The CRA’s seventh report, the Payment Tax Gap and Collection Efforts, was also published in December 2020. This report examines the tax gap resulting from payment non-compliance – when assessed taxes are not fully paid by taxfilers for a particular taxation year. The payment gaps for tax years 2008 to 2014 were calculated for four types of taxfilers – individuals, corporations, Goods and Services Tax/Harmonized Sales Tax (GST/HST) registrants, and excise tax and duty licensees/registrants. It also highlights the CRA’s key compliance programs and initiatives related to taxfilers. The report provided tax gap estimates for the 2014 tax year:

  • The payment gap is the sum of assessed taxes that are not fully paid by the payment deadline for a particular tax year. The total payment gap for each tax year was calculated by aggregating the payment gap amounts for all four types of taxfilers.
  • The total payment gap for tax year 2014 amounted to $5.29 billion after one year (2015), before declining by 59% to $2.19 billion as of 2020. 
  • The payment gap decreased at a faster rate for individuals (-76%) compared to corporations (-38%) and GST/HST registrants (-30%).
  • The payment gap amounts presented in this report include outstanding debt and write-offs (uncollectable tax debt), but exclude interest and penalties (regardless of whether they are written-off or not). 
  • The Canada Revenue Agency (CRA) makes every effort to work with taxpayers to settle outstanding debts. On occasion, once the CRA has exhausted collection avenues and it is determined that a taxpayer is incapable of repaying their debt, the CRA will write off a debt.
  • In 2019-2020, the CRA resolved just over $65 billion in outstanding tax debt, of which around 5% was written-off. The percent written-off is fairly consistent each year.
  • Writing off a debt, in most cases, does not release the taxpayer from their obligation to pay off the debt and write-off amounts can be reinstated. It means legal actions will not be undertaken to collect the debt unless the taxpayer’s financial situation improves.
  • Unpaid tax debts represent a small portion of the total receivables. The vast majority of accounts receivable will be collected over time.
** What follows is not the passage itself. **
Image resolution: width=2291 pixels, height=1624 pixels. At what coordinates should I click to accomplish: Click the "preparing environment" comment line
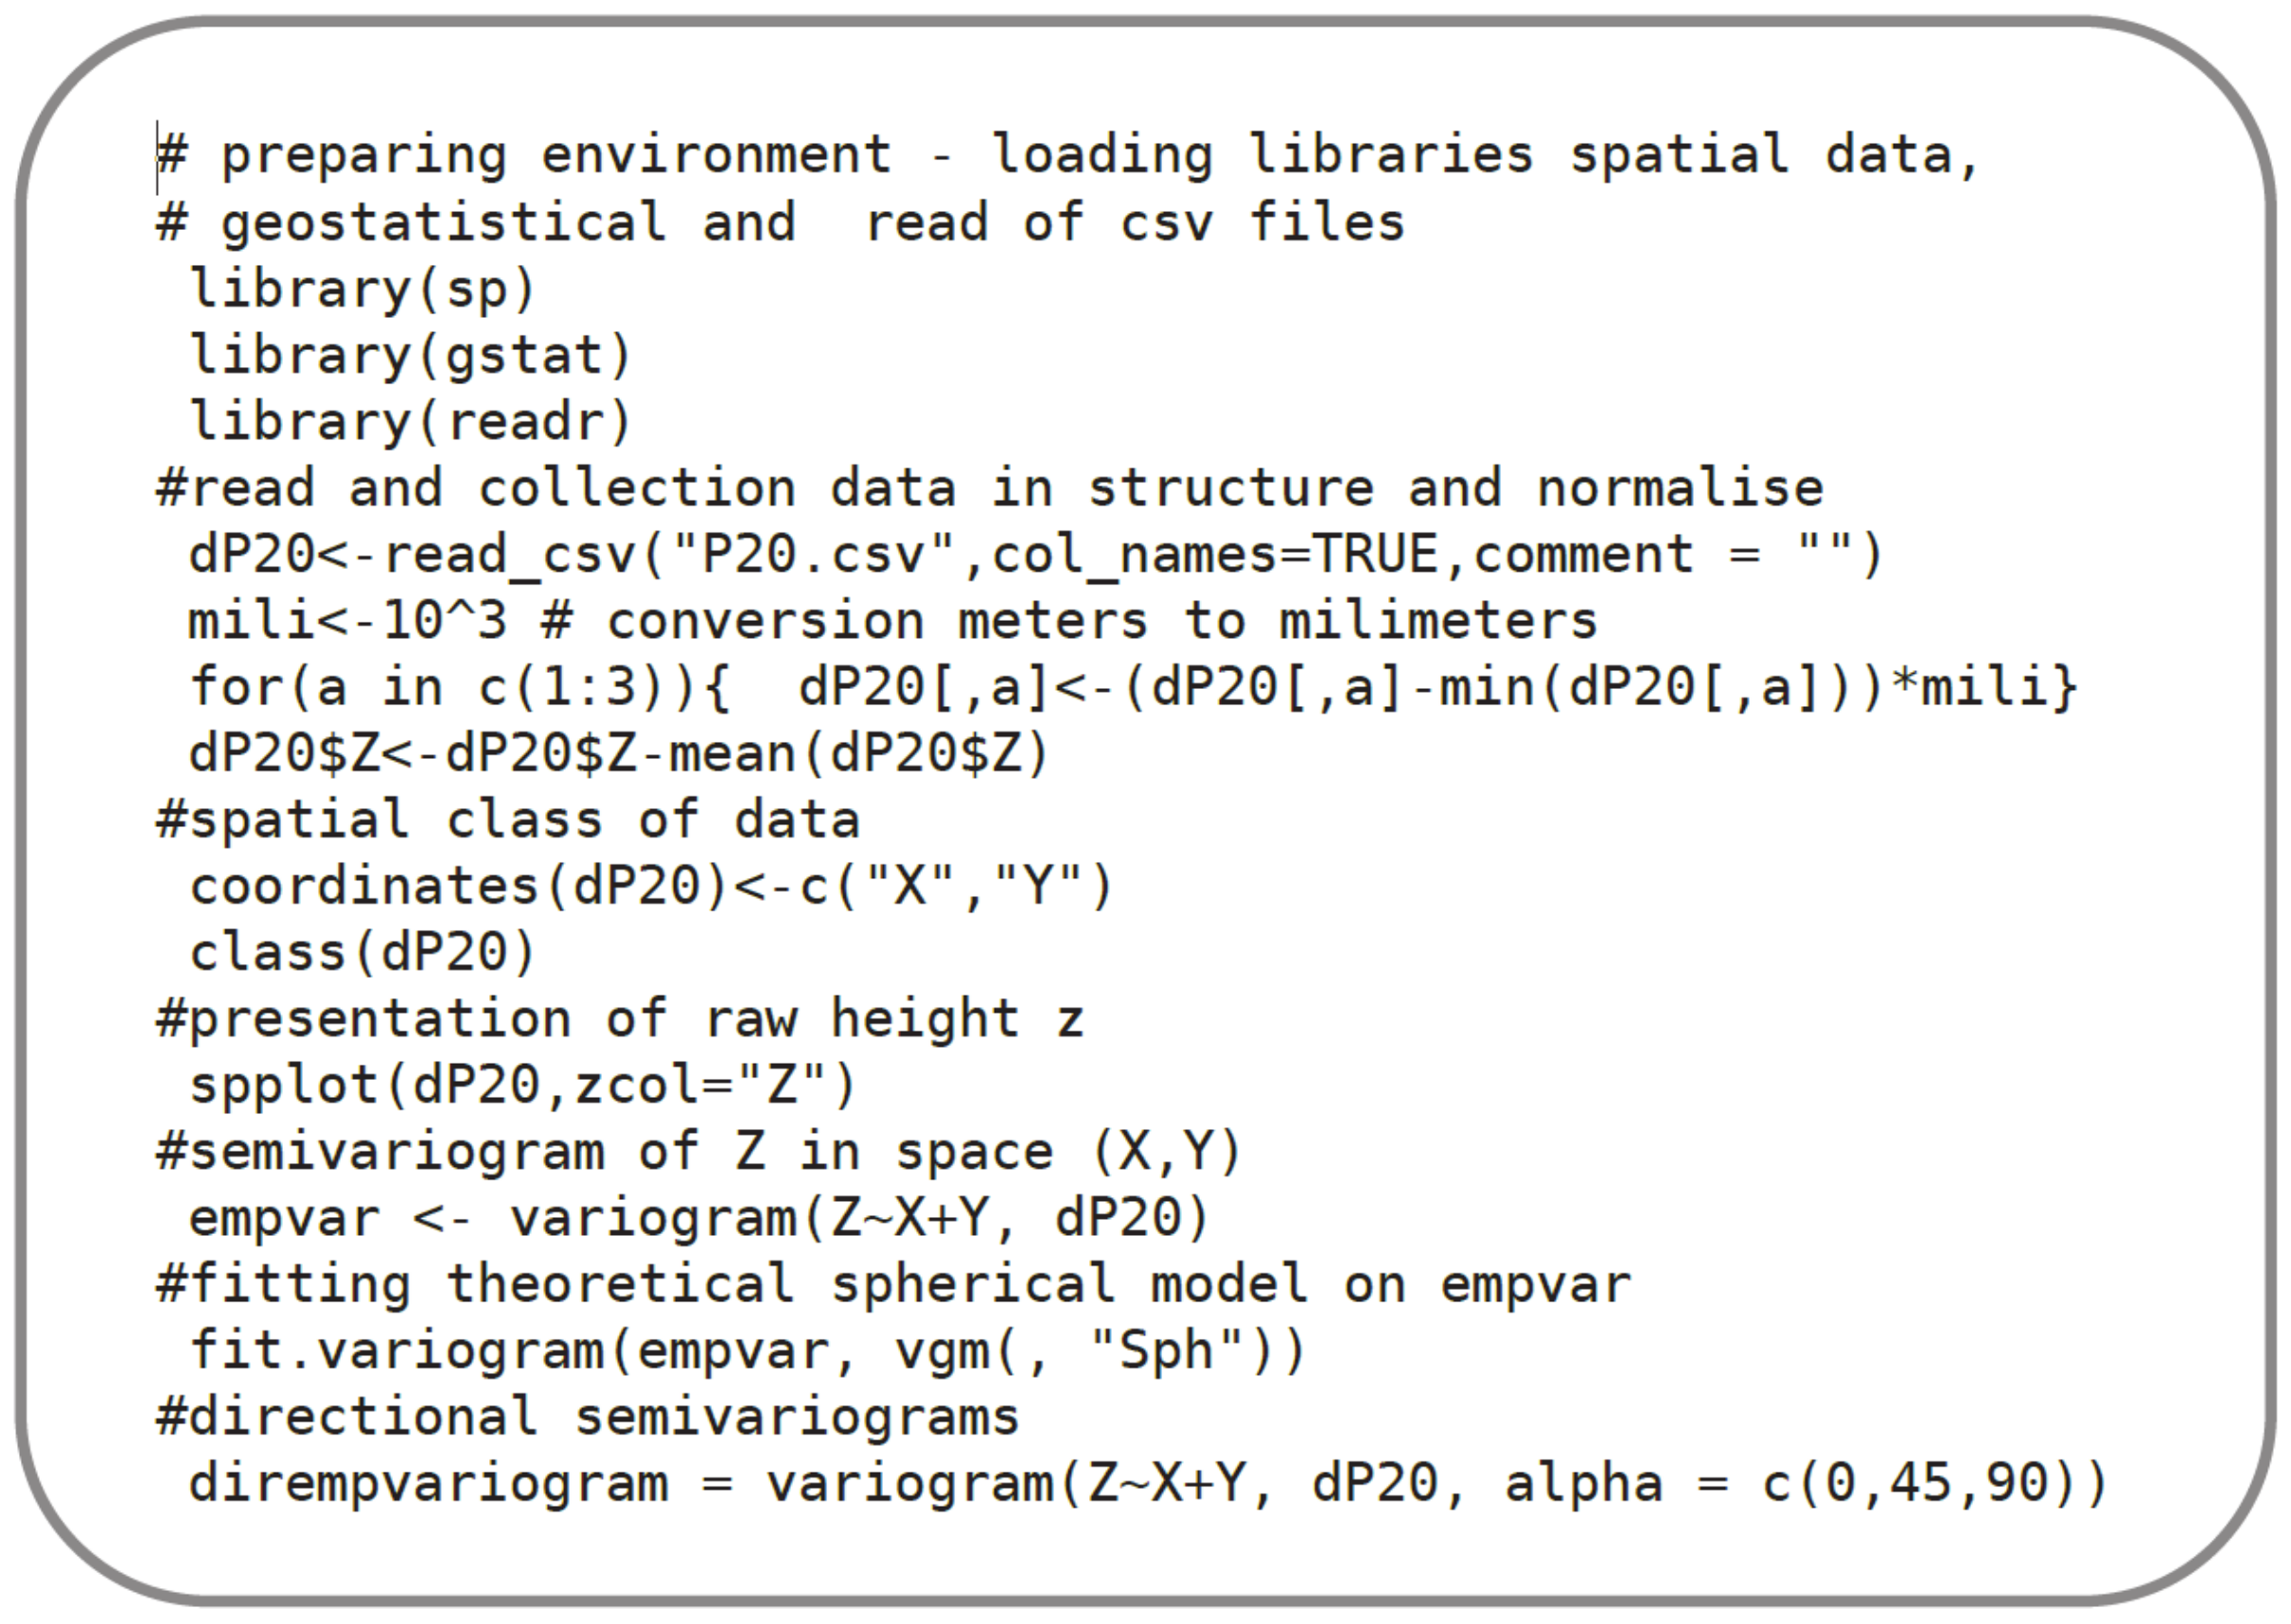click(1067, 156)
There are key features of the payment tax gap that makes it difficult to compare with CRA’s previous tax gap estimates. Therefore, the payment gap cannot be directly added to previous tax gap estimates without special considerations. This will be explored in a future overall tax gap report.

Going forward

The CRA’s tax gap estimation program informs the CRA and the public about tax compliance and non-compliance. The program also helps to deliver on the Government’s commitment to ensure a tax system that is fair and responsive to all Canadians. This supports an economy that works for all Canadians. 

In 2021, an overall tax gap report will bring together all the components examined to date and update the tax gap figures up to tax year 2017. This overall tax gap report will also provide additional information on the impact of CRA audits in reducing the overall tax gap. Canada’s tax gap estimates will be regularly updated to ensure they remain relevant. Through an ongoing effort to understand different components of Canada’s tax gap, the CRA will continue to preserve the integrity of the tax system and protect Canada’s revenue base that supports programs and benefits that improve the quality of life of all Canadians.